-- BRIEF --
Taking the listing below, restate word for word each line from the line with "Instruction: Open See" to the line with "Expand the iOS", ends included, and stop there.

===== ENTRIES SHOWN =====

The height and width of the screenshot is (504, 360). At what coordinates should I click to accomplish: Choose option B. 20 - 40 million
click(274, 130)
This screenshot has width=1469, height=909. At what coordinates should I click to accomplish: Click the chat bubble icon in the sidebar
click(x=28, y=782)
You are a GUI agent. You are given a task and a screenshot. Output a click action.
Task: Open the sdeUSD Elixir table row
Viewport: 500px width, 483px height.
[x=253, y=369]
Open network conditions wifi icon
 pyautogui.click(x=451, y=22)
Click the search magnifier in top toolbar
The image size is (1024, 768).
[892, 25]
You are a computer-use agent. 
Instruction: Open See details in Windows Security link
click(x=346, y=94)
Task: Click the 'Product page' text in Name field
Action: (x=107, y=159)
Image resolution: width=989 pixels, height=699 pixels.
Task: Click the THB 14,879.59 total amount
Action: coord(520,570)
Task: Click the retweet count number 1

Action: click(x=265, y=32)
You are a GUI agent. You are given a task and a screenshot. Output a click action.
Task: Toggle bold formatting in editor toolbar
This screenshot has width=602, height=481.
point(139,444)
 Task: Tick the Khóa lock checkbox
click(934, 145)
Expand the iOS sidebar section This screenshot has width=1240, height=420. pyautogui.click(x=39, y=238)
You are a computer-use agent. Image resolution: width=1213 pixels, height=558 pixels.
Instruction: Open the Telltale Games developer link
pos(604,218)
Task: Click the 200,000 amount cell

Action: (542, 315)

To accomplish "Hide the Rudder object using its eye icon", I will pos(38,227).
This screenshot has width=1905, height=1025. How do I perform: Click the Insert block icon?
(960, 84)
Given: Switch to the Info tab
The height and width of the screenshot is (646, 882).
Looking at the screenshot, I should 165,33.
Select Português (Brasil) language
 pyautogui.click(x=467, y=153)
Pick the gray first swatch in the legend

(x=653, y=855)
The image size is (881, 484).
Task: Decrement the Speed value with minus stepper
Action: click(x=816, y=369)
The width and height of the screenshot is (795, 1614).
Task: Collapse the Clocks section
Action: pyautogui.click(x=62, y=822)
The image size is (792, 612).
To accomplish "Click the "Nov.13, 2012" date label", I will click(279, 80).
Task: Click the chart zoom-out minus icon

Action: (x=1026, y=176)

=====

-- REPLY --
Instruction: Open See details in Windows Security link
click(x=346, y=94)
Task: Click the 'Product page' text in Name field
Action: (x=107, y=159)
Image resolution: width=989 pixels, height=699 pixels.
Task: Click the THB 14,879.59 total amount
Action: coord(520,570)
Task: Click the retweet count number 1

Action: click(x=265, y=32)
You are a GUI agent. You are given a task and a screenshot. Output a click action.
Task: Toggle bold formatting in editor toolbar
This screenshot has width=602, height=481.
point(139,444)
 Task: Tick the Khóa lock checkbox
click(934, 145)
Expand the iOS sidebar section This screenshot has width=1240, height=420. pyautogui.click(x=39, y=238)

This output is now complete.